“Widać, że sekta pana red. Terlikowskiego też została zmobilizowana do świętej wojny z „nacjonalizmem”, co jest o tyle zabawne, że ubóstwiane przez „Frondę” państwo żydowskie zorganizowane jest właśnie na zasadzie nacjonalistycznej, żeby nie powiedzieć – szowinistycznej” – pisze Stanisław Michalkiewicz.

“[…] anonimowi autorzy portalu firmowanego przez judeochrześcijańską sektę red. Tomasza Terlikowskiego „Fronda”, skrytykowali mnie m.in. właśnie za sformułowanie, iż Piotr Poroszenko był „głównym sponsorem Majdanu”. Najwyraźniej anonimowi autorzy, którzy nawet pewne sformułowania przyjęli z repertuaru „Trybuny Ludu” z najlepszych czasów stalinowskich, bo piszą o „klice Ziemkiewicza”, niczym tamci o „zbrodniczej klice wściekłego psa imperializmu Tito” – nie wierzą nawet życzliwym dla prezydenta Poroszenki informacjom prasowym, według których właśnie z faktu, że był on „głównym sponsorem Majdanu” wynikać miał jego tytuł do prezydentury. Kto wie, czy w ogóle nie zostali do sekty pana red. Terlikowskiego delegowani służbowo, bo jużci – jak nakazywał Lenin – trzeba „ufać i kontrolować”, zwłaszcza „judeochrześcijan”, którzy z neofickiej nadgorliwości mogą przesadzać”– pisze publicysta.

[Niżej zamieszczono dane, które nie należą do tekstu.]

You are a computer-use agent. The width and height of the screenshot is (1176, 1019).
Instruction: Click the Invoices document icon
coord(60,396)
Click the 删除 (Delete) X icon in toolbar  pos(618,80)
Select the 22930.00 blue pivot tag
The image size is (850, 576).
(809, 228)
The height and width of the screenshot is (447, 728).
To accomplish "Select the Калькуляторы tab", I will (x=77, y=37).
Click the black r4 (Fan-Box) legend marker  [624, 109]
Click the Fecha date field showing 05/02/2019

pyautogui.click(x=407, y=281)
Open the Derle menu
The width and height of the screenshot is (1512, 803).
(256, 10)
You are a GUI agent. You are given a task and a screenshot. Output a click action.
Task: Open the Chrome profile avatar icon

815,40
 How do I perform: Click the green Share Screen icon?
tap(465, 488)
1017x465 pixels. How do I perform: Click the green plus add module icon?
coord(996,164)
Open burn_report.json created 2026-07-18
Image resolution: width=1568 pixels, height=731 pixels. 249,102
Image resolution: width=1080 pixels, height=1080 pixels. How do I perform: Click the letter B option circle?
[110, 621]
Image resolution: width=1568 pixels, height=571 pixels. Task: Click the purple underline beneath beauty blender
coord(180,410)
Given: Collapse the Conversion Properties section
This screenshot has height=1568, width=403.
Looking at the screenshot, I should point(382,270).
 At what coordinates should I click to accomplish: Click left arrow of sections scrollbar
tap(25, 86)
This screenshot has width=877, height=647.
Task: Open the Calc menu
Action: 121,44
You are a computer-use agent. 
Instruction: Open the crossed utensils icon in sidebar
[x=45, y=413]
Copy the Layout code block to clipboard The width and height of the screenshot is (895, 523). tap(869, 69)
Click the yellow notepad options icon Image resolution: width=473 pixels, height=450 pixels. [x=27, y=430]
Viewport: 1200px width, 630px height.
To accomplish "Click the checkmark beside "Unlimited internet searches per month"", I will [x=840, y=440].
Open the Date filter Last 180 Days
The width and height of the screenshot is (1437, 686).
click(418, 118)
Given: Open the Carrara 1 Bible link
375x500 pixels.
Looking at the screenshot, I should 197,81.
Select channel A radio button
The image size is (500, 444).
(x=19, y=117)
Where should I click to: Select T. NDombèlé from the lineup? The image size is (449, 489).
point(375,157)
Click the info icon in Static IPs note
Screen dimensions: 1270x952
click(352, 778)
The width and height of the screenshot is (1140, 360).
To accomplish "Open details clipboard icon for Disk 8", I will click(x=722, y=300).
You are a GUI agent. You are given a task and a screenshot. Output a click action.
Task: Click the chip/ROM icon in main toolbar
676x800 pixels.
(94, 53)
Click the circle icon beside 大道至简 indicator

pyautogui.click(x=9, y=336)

“I tak właśnie zrobili, bo powodem tej pryncypialnej krytyki było potępienie „neoendeków” – że to niby maszerują „na wschód, ku zgubie Polski” . Potępienie zilustrowane zostało fotografią Janusza Korwin-Mikke i moją, co chyba znaczy, że natchnieni anonimowi autorzy uznali i jego i mnie za „neoendeków”. Widać, że sekta pana red. Terlikowskiego też została zmobilizowana do świętej wojny z „nacjonalizmem”, co jest o tyle zabawne, że ubóstwiane przez „Frondę” państwo żydowskie zorganizowane jest właśnie na zasadzie nacjonalistycznej, żeby nie powiedzieć – szowinistycznej. Ale – jak zauważył Franciszek Maria Arouet – „kiedy Padyszachowi wiozą zboże, kapitan nie troszczy się, jakie wygody mają myszy na statku”. Na izraelski szowinizm pan red. Terlikowski musi przymykać oczy – bo inaczej przepędzą go nie tylko z „Frondy”, ale nawet z telewizji Republika- a wielodzietnej rodziny niepodobna utrzymać z wydłubywania kitu z okien, więc trzeba mieć nie tylko język, ale przede wszystkim i kręgosłup giętki”– dodaje Michalkiewicz.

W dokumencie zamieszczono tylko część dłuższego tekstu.